“Through the Eyes of An Elder” is a monthly column in The Columbia Gorge News. Sponsored by the Aging in the Gorge Alliance, guest writers address a variety of topics with a focus on older adults, their families and loved ones, and caregivers. Suggestions for future columns (topics, interviewees or writers) are welcome and can be e-mailed to tdcastanares@gmail.com.  

This month’s author is Colleen Ballinger RN, age 65, retired from Providence Hospice of The Gorge in August 2020 and lives in The Dalles 

“How did you become a Hospice nurse?”  

“How do you continue to do such emotionally difficult work?” 

Colleen Ballinger, RN

Colleen Ballinger, RN


Looking back on my 26 years as a hospice nurse, these questions were put to me often.  

In 1979, I had just begun my nursing career when I volunteered to join a global effort to bring relief to Cambodian refugees as they fled the Khmer Rouge into Thailand. I was assigned to the Pediatric Intensive Feeding Ward, a crowded dirt-floored bamboo structure in a camp of 150,000 refugees. This excited me because I love caring for children.
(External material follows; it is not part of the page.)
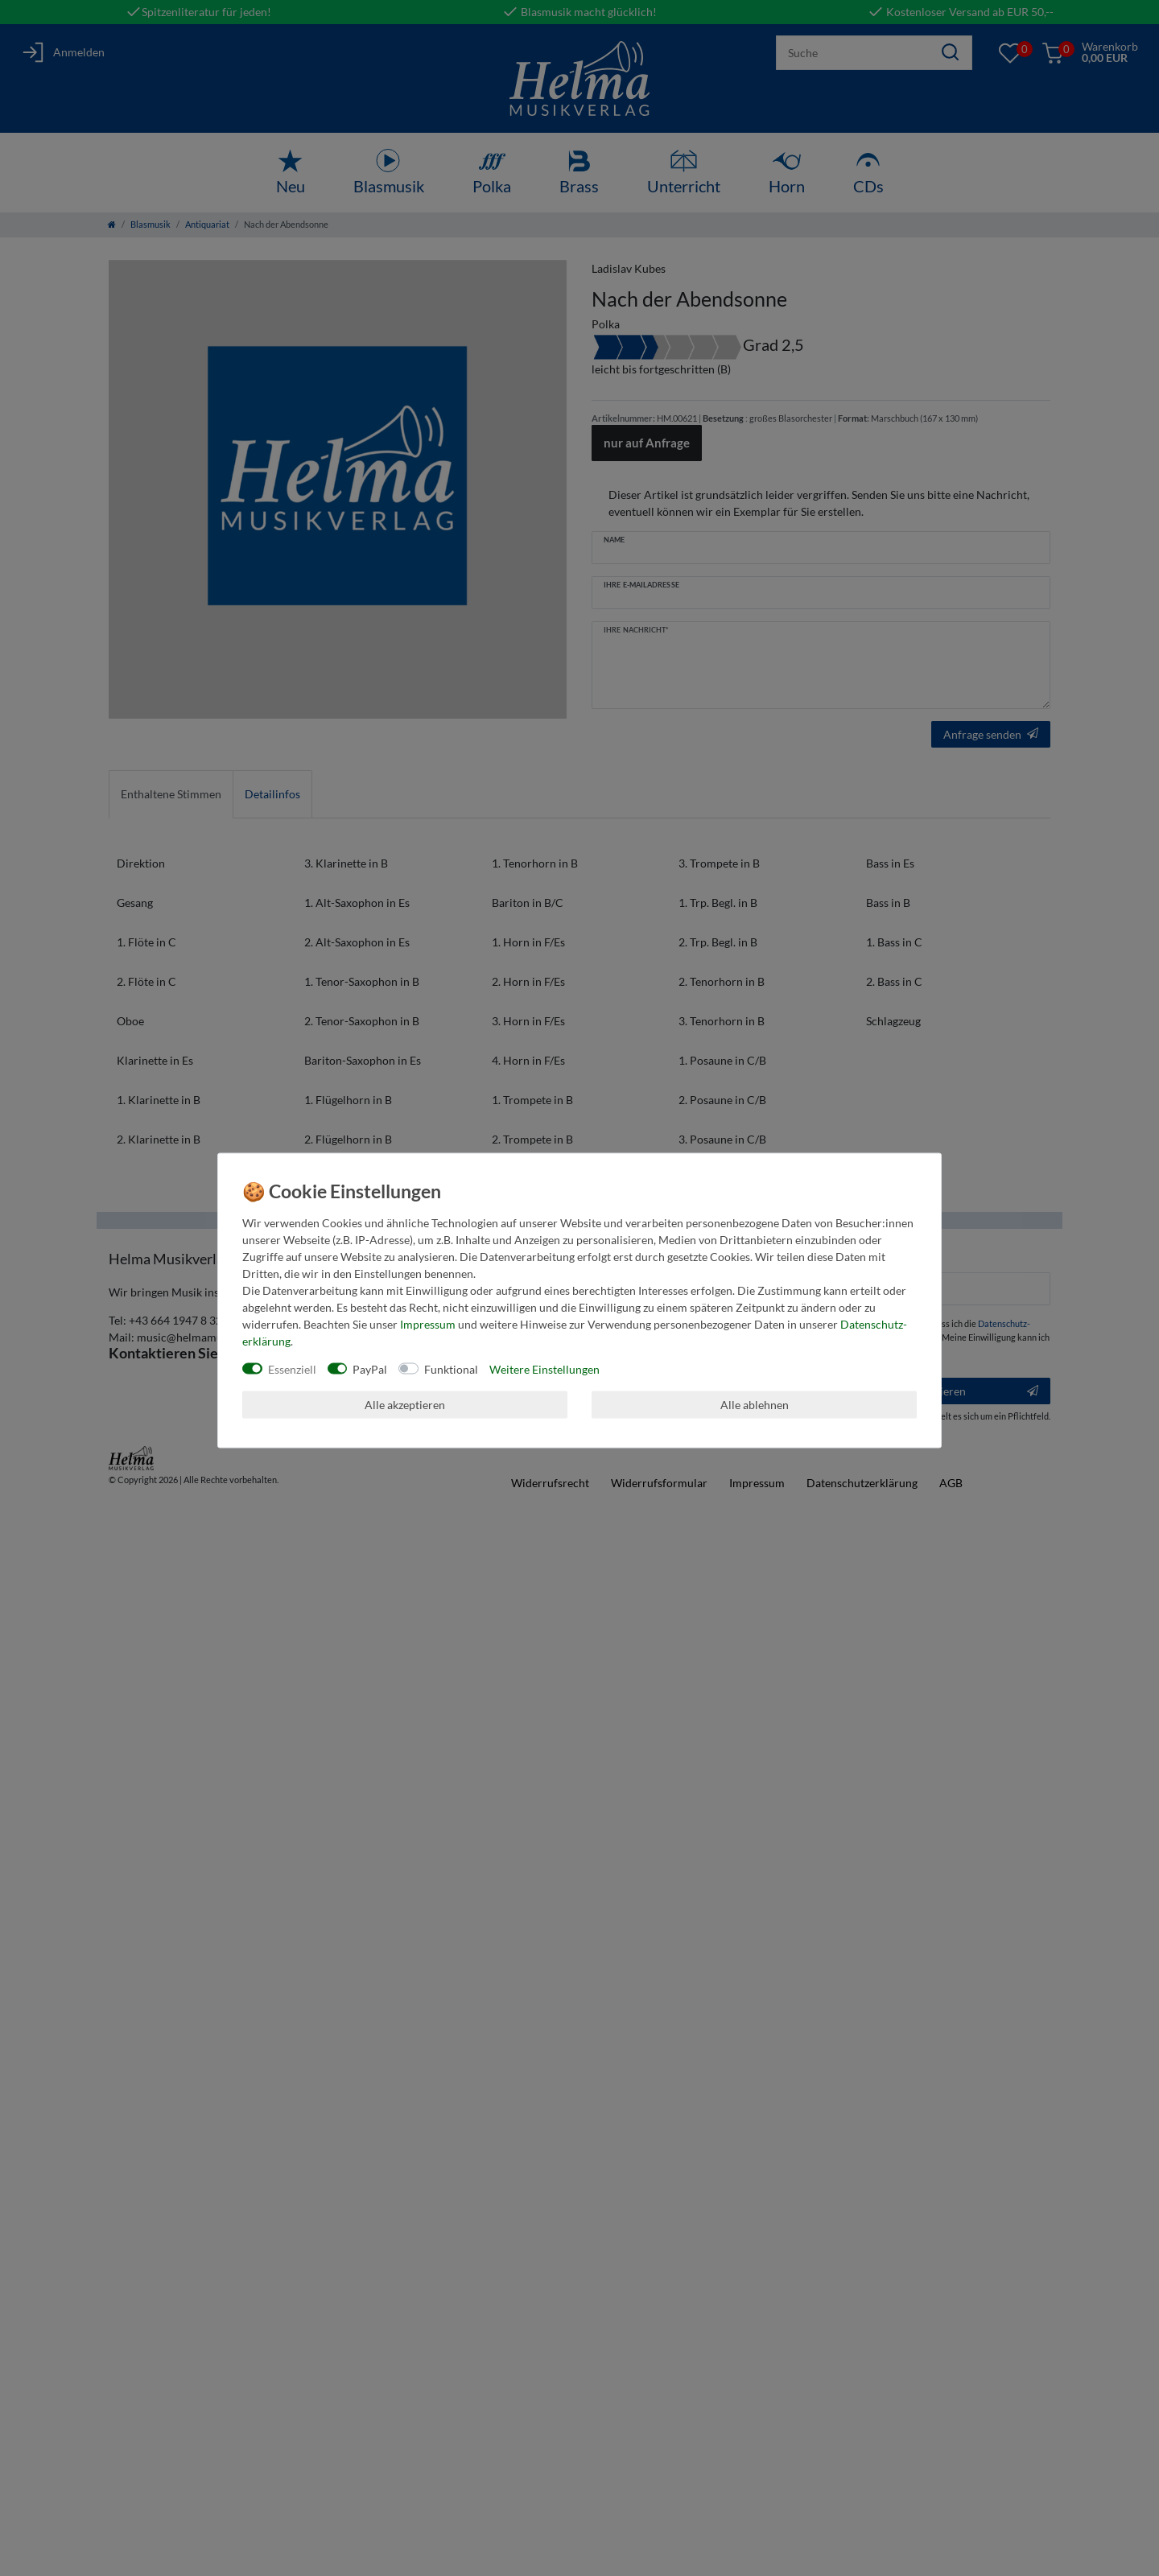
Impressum (428, 1323)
In my naivete, I expected starving babies and children would be fluffed up with IVs and feeding tubes. I was unprepared for the death of so many and the open display of grief as the effects of chronic starvation led inexorably to organ failure in my emaciated patients. 

One young boy was found abandoned and near death in a field of landmines. He had become blind from the blast that had killed his family, whose bodies lay about him. When the Red Cross brought him to our ward, he was gently placed on a cot, one of hundreds shared by children and, at times, entire families keeping vigil. A more experienced colleague placed a precious stuffed animal on the dying boy’s cot, near his hand. My first thought was, “What a waste,” as there were so many unaccompanied children who would have loved to play with it. But my colleague’s gesture honored his life AND his dying. It reached across the barriers of language and culture. That is when I came to know of the holy ground of BEING with the dying. 
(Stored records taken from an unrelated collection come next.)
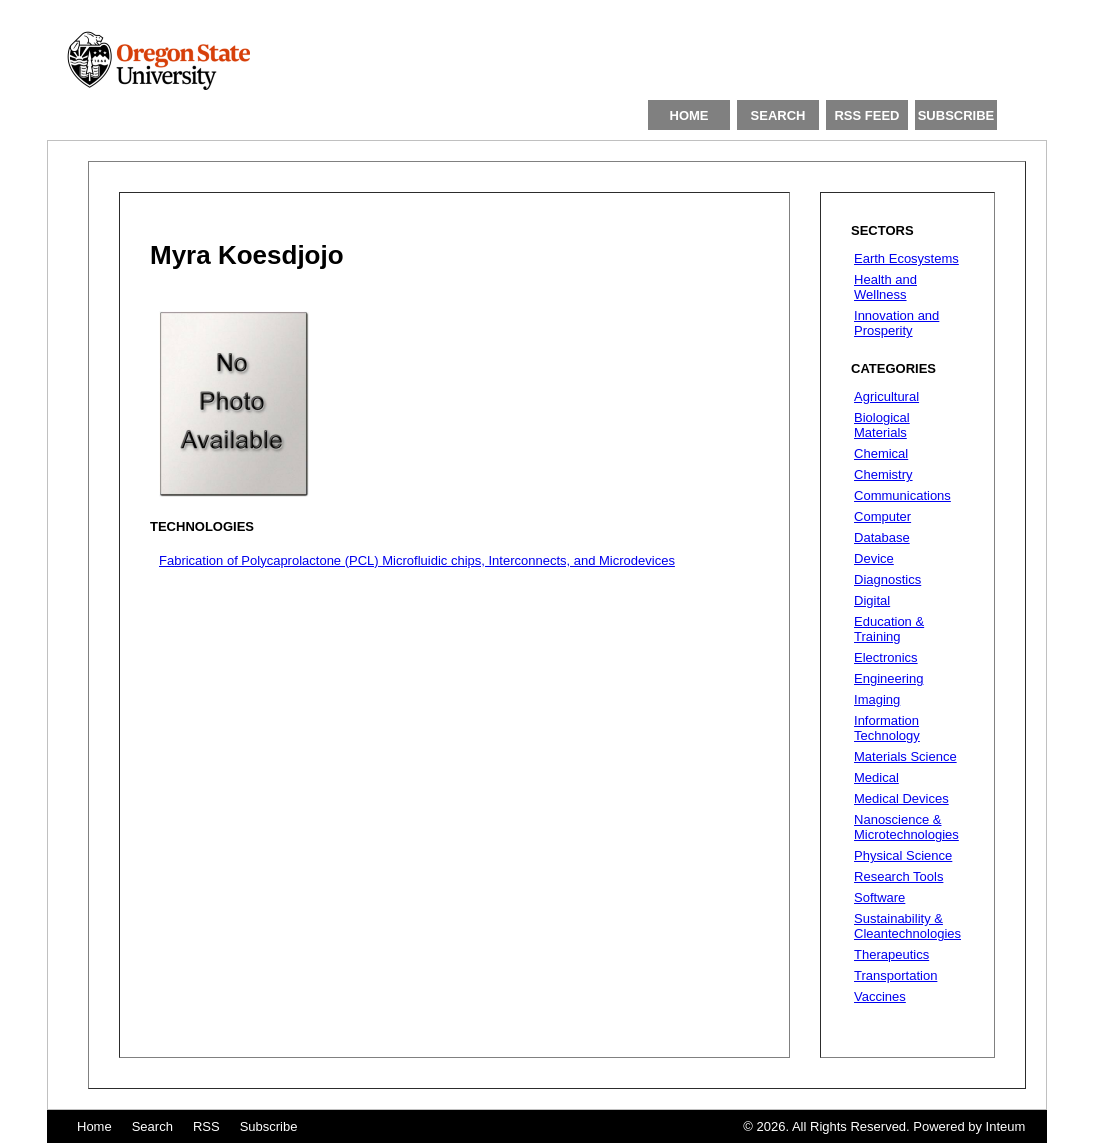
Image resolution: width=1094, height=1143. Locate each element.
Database (882, 537)
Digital (872, 600)
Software (879, 897)
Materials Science (905, 756)
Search (152, 1126)
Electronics (886, 657)
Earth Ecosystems (906, 258)
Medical (876, 777)
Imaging (877, 699)
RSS (206, 1126)
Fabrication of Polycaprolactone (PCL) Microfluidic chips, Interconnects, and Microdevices (417, 560)
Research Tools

Returning to hospital nursing in Oregon, I struggled with our cultural denial of death and dying as we say “loss,” “no longer with us” or “passed away.”  
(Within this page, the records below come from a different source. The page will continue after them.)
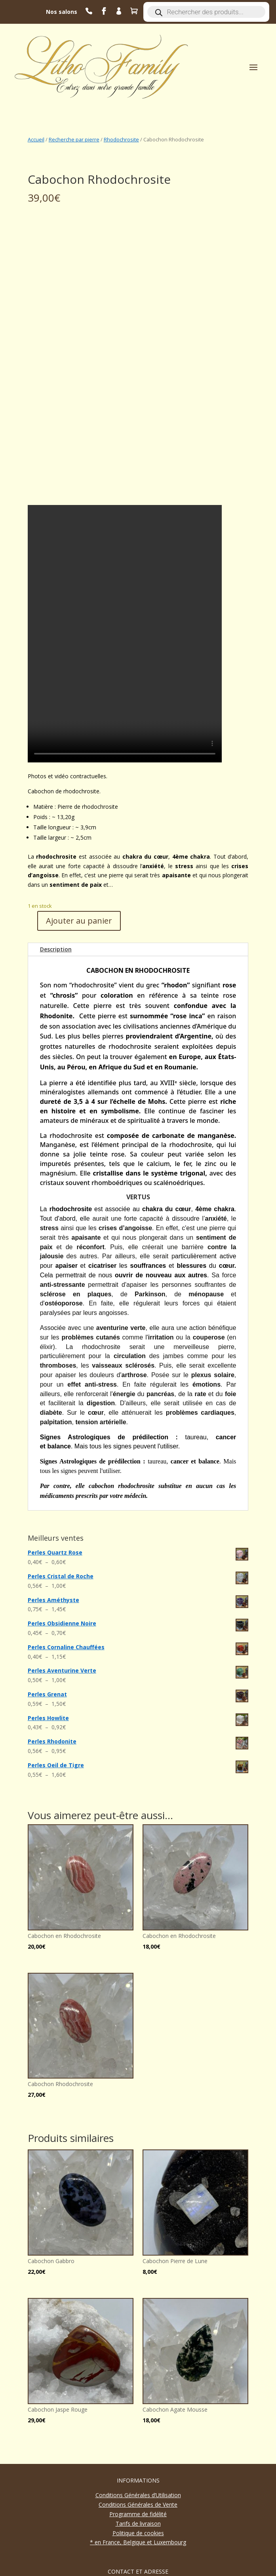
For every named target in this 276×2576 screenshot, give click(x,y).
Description (56, 878)
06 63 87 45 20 (142, 2536)
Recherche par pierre (74, 139)
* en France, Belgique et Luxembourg (138, 2471)
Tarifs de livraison (138, 2452)
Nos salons (61, 11)
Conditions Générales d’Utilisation (138, 2423)
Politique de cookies (138, 2461)
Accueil (36, 139)
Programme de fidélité (138, 2442)
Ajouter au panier (79, 849)
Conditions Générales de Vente (138, 2433)
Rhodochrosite (121, 139)
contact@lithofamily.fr (142, 2545)
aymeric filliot (117, 2567)
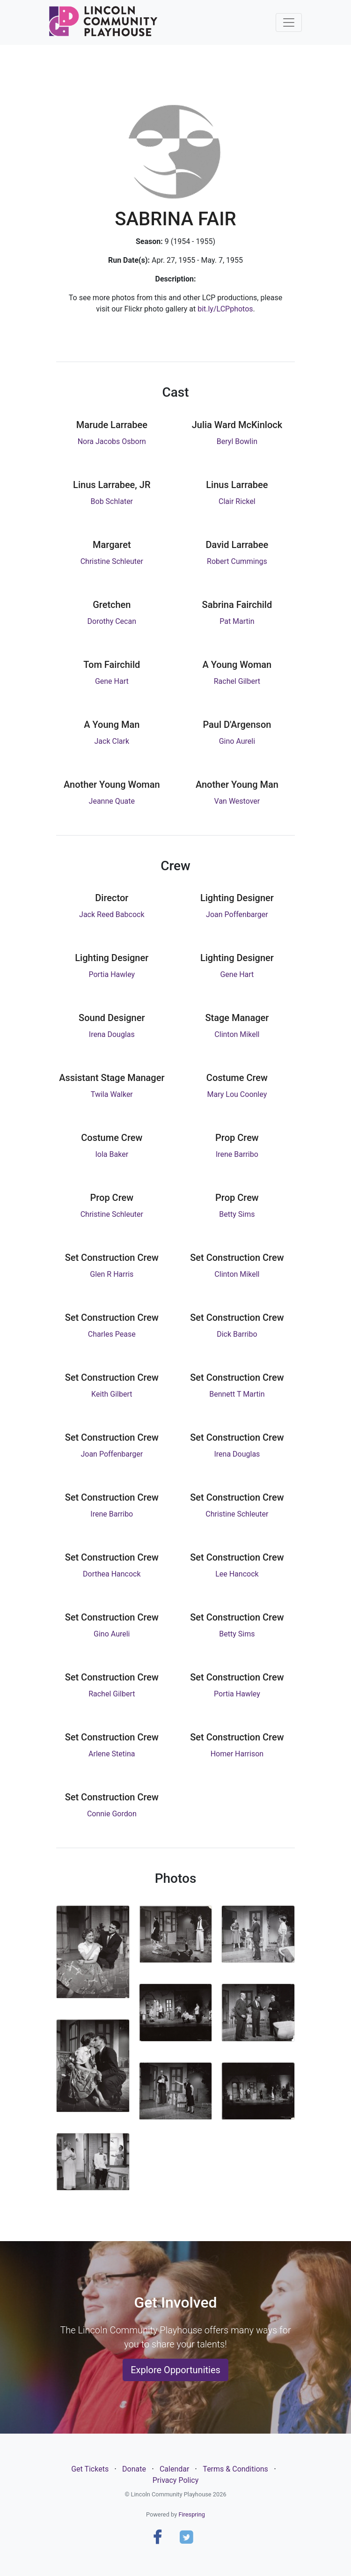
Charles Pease (112, 1334)
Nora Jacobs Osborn (112, 441)
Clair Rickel (237, 501)
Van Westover (237, 801)
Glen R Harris (111, 1274)
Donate (134, 2469)
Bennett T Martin (236, 1394)
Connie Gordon (112, 1813)
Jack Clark (112, 741)
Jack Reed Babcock (111, 914)
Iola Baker (112, 1154)
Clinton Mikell (236, 1034)
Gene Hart (112, 681)
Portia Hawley (111, 974)
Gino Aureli (237, 741)
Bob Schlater (112, 501)
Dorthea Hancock (112, 1573)
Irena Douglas (112, 1034)
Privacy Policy (176, 2480)
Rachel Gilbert (237, 681)
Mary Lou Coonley (237, 1094)
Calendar (174, 2469)
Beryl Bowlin (237, 441)
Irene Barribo (237, 1154)
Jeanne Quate (112, 801)
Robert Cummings (237, 561)
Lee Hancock (237, 1573)
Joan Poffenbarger (237, 914)
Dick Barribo (237, 1334)
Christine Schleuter (111, 561)
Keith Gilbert (111, 1394)
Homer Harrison (237, 1753)
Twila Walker (112, 1094)
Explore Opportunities (175, 2370)
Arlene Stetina (111, 1753)
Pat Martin (236, 621)
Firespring (191, 2514)
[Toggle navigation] (289, 22)
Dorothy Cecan (112, 621)
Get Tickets (90, 2469)
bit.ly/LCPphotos (225, 308)
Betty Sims (237, 1214)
I recall a patient dying a miserable, painful death. He was bitter and angry right to the end. Tragically, he had focused his complicated anger on the fact that his estranged adult son had a ponytail. I learned that we can die the way we live. 

Later, as a Hospice nurse, my dying patients taught me about LIVING — with pain, with disappointment, with loss, with mystery, with faith, with the unresolved, and with hope, love and gratitude.  

One of my heroes, Dr. Ira Byock, authored The Four Things That Matter Most, describing what he had learned from terminal patients who die at peace:  

Please Forgive Me    *    I Forgive You    *    Thank You    *    I Love You  

A Hospice patient had been homeless most of his life, his criminal record blocking employment and housing. He finally secured a subsidized cottage — only to receive a terminal diagnosis soon after. Devastated, angry and hopeless, he resumed drinking which, combined with illiteracy, led to confusion and mismanagement of his medications. When Tom, our Hospice volunteer, arrived to find this gentleman standing in the center of his living room naked, head bowed, he stood next to him with an arm around his shaking shoulders as our patient sobbed out his grief and regrets. He had to leave his beloved cottage for care in a facility and when he exhaled his last breath, an aide who had befriended him was holding his hand reassuringly. 

Please Forgive Me    *    I Forgive You    *    Thank You    *    I Love You 

I have witnessed the healing of intractable sadness; the healing of families too long divided; the healing words that take a lifetime to say, and the healing that comes only as a patient dies after a very long good-bye. 

I witnessed the beautiful surrender of a dying teenager, wrapped in the arms of his brother lying beside him and their mother singing, so that the very last thing he felt and heard was their love. 

I witnessed a dying wheat rancher in a coma, blessed by his daughter with juniper boughs placed around him in his bed, offering the familiar fragrance of his beloved land. 

My Hospice patients taught me about slowing life down and making room for what is truly important. It doesn’t take someone special to have the capacity to show kindness and compassion. It is in our bones. The work of Hospice is to help people fully live until they die. 

“I slept and dreamt that life was joy. I woke and found that life was service. I acted and behold, service was joy.” — Rabindranath Tagore.